Your reply should set down word for word each line below from the one with "Task: Click the Worry-Free Returns with text" through the final line, both included, but none of the pictures.
BEGIN Data to examine
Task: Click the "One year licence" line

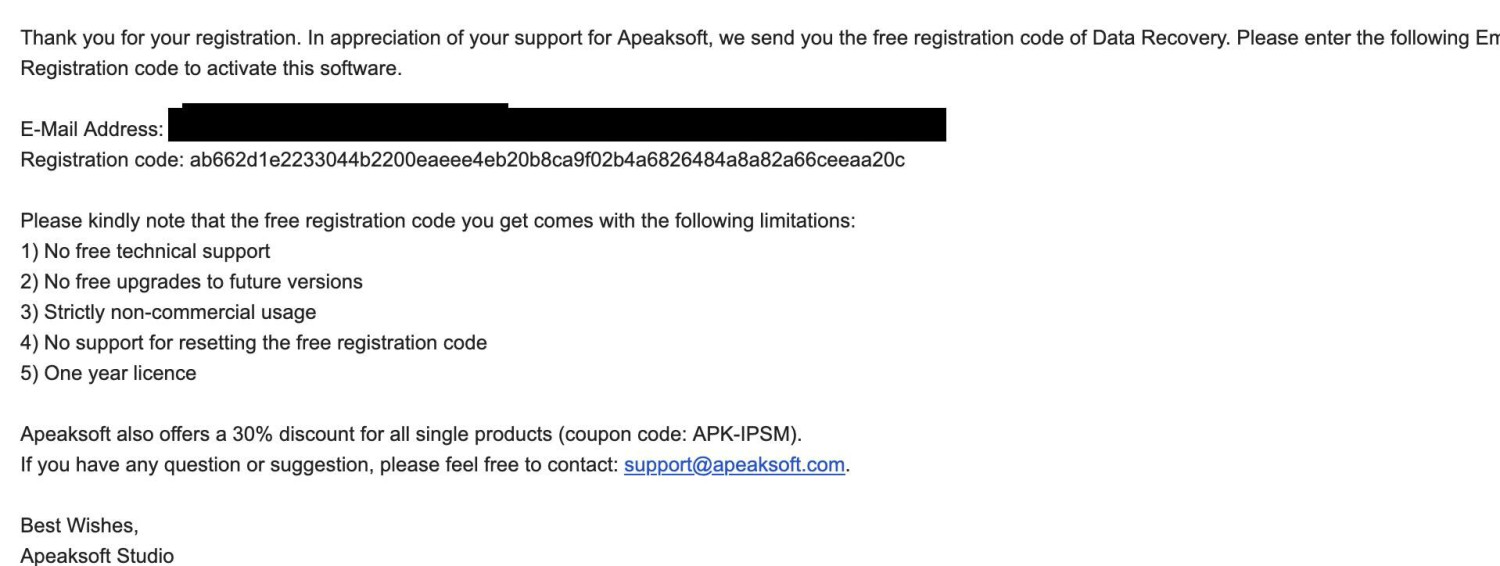Action: pyautogui.click(x=119, y=373)
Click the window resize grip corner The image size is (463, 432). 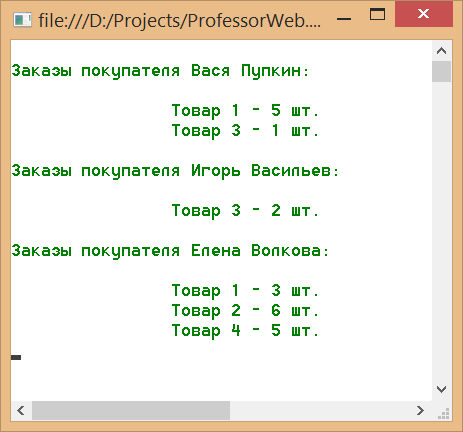click(443, 413)
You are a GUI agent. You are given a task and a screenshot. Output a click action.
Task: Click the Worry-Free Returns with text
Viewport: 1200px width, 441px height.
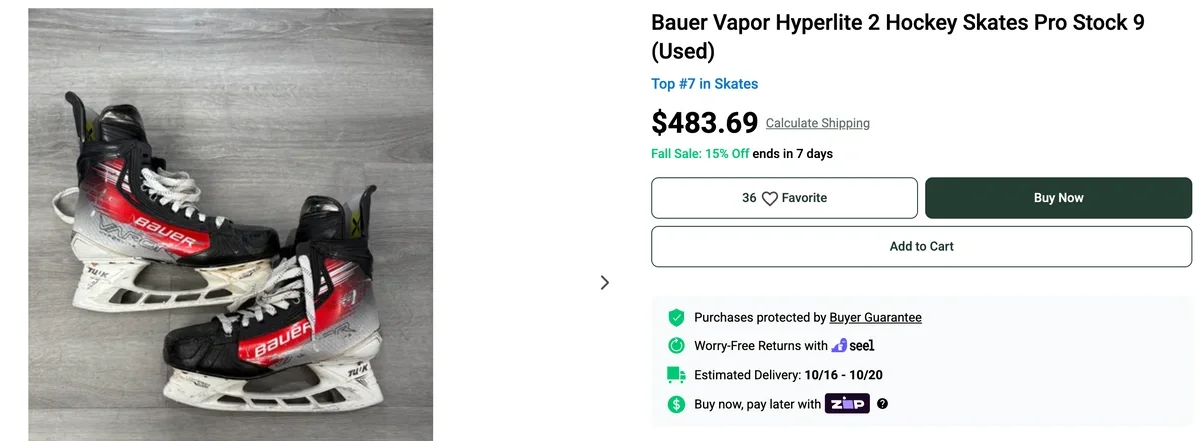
END Data to examine
Your solution:
Task: Click the Worry-Free Returns with text
Viewport: 1200px width, 441px height.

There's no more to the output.